After spending Christmas Day at Lily’s house, Severus just wanted to go home, which was strange because he never usually wanted to go home after spending a day with Lily. But going to her house gave him a glimpse of the world he knew he would never be able to experience again, a world that was too perfect to hold him in it. He wanted to go back to his little, broken, rundown house because there was a place where he fit in. He never wanted to go to Lily’s place again because he knew that the more time he spent there, he would only become more disappointed when the rest of the world could not live up in comparison. The world wasn’t a very kind place for horrible people as himself.

But then again, Lily didn’t think he was horrible. She held out his hand towards his, and he held it. Together, they sat quietly in front of the fire place which seemed to grow larger and larger of its own accord.

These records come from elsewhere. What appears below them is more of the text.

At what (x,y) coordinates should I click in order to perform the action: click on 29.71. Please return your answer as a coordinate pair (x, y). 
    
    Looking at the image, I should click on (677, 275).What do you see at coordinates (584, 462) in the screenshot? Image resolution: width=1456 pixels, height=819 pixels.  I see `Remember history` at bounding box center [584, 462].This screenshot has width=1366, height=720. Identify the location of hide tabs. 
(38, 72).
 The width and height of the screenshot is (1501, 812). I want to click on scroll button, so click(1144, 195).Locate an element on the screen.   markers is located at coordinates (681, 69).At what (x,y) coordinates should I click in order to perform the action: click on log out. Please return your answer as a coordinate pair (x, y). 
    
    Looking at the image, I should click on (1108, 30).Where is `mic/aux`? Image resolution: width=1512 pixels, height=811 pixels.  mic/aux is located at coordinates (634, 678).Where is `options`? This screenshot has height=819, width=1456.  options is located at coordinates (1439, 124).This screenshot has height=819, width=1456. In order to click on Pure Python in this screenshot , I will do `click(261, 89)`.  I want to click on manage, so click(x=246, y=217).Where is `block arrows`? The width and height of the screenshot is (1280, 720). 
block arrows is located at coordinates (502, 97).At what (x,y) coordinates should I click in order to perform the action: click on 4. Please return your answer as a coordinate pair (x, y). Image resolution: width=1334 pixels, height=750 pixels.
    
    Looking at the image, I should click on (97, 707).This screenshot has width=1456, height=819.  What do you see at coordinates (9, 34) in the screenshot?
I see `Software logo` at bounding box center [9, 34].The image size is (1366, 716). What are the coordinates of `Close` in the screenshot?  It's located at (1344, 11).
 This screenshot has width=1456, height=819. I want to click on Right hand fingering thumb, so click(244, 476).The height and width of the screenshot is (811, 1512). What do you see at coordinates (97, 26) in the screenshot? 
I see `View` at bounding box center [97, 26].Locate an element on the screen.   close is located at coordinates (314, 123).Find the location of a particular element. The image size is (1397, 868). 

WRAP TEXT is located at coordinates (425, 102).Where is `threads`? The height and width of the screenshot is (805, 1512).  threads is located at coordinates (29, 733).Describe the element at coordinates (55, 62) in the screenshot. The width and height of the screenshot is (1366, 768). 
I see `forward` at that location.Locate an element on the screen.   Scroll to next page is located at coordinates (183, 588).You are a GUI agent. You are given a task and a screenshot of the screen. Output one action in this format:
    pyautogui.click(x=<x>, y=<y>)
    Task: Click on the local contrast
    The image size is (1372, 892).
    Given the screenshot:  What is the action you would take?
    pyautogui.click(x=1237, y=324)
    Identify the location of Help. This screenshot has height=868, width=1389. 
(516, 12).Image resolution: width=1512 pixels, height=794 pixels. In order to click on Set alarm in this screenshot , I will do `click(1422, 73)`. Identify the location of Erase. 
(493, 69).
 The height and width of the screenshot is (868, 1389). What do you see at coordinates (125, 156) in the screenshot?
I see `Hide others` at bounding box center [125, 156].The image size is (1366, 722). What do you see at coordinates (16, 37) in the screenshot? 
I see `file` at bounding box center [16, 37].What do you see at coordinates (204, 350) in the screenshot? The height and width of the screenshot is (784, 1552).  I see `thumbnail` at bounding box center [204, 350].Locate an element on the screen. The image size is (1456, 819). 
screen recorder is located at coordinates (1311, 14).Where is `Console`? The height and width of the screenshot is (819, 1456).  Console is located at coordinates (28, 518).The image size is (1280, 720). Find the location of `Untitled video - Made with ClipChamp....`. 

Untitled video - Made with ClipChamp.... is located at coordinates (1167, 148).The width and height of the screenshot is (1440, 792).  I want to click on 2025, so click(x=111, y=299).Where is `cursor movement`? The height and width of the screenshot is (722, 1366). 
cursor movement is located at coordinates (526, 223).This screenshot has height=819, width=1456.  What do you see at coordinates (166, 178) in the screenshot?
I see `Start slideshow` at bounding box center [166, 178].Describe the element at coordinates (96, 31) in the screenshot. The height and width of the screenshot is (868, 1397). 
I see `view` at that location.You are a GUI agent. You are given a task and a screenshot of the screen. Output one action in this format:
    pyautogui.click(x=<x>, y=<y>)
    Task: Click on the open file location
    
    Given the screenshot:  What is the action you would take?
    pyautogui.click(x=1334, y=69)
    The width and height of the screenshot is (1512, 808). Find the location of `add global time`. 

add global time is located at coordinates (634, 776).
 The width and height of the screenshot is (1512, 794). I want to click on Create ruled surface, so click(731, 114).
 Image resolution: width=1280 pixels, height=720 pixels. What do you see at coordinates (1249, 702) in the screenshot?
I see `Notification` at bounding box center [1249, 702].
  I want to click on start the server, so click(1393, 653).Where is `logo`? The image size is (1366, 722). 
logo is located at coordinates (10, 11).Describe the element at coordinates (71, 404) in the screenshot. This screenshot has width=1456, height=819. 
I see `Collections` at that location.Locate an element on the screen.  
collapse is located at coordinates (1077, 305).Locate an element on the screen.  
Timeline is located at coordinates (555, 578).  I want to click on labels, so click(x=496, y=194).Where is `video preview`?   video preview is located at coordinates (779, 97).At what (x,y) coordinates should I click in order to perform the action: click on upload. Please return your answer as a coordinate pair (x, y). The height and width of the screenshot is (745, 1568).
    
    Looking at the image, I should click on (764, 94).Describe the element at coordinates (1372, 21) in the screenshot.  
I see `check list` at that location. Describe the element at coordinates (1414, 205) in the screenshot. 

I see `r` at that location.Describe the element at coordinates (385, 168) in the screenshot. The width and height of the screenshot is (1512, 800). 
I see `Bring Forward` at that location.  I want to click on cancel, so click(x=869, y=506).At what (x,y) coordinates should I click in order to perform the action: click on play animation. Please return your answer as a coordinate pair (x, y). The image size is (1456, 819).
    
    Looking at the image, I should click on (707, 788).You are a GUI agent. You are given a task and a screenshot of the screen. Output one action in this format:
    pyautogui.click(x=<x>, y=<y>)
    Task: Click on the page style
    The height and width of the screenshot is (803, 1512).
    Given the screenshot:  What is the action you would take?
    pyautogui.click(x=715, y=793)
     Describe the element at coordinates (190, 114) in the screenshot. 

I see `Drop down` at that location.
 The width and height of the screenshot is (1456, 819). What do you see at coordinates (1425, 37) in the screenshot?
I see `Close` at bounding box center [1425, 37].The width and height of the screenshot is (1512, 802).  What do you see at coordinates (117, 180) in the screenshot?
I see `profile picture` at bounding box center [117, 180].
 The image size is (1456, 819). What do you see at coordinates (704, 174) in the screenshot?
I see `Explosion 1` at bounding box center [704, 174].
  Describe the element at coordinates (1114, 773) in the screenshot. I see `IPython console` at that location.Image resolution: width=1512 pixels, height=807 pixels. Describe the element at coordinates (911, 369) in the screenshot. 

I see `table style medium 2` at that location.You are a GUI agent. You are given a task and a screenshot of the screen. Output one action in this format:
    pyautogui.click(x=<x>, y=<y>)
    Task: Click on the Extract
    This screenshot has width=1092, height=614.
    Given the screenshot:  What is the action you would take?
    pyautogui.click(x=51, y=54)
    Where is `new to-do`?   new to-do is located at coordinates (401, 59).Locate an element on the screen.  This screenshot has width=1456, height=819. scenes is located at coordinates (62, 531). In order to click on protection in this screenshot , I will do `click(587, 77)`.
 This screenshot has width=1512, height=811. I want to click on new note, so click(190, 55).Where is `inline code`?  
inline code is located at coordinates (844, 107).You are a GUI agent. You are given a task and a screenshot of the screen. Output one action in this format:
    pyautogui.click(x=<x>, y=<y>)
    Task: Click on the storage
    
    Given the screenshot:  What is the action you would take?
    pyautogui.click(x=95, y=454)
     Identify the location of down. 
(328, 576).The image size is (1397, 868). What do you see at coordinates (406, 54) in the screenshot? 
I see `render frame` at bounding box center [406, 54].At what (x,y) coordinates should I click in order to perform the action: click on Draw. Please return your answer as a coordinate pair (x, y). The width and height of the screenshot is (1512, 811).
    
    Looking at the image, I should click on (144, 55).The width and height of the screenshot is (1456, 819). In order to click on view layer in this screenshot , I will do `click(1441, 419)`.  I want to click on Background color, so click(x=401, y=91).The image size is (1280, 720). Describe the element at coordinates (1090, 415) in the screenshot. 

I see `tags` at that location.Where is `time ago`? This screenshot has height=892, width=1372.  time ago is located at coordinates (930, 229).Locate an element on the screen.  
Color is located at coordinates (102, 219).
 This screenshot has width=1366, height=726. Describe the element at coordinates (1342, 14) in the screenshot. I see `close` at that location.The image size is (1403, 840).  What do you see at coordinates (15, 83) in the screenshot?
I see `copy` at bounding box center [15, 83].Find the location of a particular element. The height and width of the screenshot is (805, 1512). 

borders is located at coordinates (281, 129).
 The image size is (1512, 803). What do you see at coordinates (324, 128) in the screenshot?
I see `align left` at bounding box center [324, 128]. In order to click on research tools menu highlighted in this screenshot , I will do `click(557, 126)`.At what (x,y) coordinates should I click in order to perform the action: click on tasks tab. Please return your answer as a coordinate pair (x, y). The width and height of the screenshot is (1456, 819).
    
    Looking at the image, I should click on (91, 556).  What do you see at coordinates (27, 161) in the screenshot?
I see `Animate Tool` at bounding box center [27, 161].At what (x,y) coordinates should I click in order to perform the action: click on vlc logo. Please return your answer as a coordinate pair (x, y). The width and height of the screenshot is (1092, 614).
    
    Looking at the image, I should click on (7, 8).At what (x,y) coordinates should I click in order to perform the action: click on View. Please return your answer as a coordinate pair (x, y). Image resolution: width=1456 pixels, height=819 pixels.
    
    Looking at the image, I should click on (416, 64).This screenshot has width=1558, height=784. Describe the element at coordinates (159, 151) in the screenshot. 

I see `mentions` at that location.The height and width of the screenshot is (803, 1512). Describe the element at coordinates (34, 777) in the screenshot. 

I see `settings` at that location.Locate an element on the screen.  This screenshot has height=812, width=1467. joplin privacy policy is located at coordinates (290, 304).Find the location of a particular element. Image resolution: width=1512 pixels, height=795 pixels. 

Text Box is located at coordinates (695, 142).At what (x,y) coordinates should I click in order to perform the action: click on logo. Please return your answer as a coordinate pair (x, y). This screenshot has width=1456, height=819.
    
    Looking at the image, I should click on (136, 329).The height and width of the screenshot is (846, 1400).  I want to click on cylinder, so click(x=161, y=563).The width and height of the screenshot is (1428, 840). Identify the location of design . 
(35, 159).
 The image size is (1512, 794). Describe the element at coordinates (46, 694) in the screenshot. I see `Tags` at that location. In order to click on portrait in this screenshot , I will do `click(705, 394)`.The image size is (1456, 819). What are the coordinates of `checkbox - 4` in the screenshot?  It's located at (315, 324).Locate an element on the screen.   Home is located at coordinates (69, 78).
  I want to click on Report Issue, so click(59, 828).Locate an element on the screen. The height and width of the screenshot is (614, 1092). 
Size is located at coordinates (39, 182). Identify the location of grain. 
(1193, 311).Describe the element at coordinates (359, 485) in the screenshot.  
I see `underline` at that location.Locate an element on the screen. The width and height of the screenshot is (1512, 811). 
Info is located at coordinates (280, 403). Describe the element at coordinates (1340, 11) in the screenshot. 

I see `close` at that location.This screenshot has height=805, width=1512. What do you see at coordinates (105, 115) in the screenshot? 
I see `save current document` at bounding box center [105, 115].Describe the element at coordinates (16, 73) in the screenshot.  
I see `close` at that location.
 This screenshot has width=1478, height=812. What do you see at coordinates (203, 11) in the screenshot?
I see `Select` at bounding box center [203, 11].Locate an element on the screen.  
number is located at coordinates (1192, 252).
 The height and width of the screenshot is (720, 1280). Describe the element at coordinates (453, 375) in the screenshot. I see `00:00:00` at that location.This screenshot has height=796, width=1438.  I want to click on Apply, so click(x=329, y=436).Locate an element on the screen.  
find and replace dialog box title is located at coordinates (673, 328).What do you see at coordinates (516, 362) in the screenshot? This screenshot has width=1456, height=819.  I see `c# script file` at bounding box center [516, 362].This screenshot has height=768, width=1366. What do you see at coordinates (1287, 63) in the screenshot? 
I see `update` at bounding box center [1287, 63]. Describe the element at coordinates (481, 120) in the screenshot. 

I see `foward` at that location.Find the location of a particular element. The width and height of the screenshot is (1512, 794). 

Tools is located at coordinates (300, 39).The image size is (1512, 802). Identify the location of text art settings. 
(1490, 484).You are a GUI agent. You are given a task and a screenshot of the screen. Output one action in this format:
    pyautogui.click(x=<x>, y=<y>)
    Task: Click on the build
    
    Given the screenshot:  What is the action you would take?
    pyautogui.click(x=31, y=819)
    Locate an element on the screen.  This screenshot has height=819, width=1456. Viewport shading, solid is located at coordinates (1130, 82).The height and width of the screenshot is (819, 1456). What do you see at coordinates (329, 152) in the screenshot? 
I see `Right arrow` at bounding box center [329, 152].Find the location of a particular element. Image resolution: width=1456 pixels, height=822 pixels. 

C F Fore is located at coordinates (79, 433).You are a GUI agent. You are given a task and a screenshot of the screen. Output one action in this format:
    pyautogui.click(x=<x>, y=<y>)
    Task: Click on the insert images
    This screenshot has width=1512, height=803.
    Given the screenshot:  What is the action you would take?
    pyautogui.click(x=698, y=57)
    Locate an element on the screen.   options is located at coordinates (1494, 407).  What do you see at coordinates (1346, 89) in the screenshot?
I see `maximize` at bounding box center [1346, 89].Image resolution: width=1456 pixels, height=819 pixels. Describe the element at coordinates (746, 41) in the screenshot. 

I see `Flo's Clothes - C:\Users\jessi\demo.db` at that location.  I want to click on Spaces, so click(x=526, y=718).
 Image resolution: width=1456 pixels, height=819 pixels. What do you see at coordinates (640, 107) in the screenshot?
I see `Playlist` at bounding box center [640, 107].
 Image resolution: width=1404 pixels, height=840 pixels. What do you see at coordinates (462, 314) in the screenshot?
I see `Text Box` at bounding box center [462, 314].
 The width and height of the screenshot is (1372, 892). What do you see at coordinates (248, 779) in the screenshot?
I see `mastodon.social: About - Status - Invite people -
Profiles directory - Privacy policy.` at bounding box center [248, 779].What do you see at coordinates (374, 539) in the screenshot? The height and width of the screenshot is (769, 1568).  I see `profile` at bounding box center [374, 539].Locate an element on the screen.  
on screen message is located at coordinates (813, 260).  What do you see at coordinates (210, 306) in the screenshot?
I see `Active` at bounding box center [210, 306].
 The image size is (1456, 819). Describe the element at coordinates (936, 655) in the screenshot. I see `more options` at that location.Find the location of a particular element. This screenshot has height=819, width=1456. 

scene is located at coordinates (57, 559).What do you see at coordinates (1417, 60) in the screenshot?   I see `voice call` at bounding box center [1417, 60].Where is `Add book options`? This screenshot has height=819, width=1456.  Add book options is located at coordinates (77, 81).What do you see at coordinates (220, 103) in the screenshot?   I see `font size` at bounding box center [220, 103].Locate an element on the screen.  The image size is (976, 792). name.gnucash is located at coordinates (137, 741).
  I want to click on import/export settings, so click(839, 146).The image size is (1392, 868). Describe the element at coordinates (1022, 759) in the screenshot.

"Did you like my present?" Severus asked, looking at the tree where the ornament he gave her is hanging.

Lily stared at it for a few seconds, but then it hurt to look at it because it was bright and it reflected so much light into her eyes. It was so
cheerful.

"It reminded me of you," Severus told her, but Lily did not know if he means that it is because the little ball is the same shade of red as her hair, or if the meaning is deeper, that maybe he means Lily reflects so much light into his life.

"How?" Lily asked, but then she looked at Severus and she knews that he will never tell.

Then the church bells rang outside and Severus knew it was time for him to go home.

Lily’s eyes looked sad as she followed him to the door. She leant in closer to his ear and whispered, “We’re best friends, okay? We’ll be together for Forever.” Then she waved him goodbye and he left to walk home by himself.


Severus knew that he and Lily were walking to a place that they could call home. But this time, he would not be alone.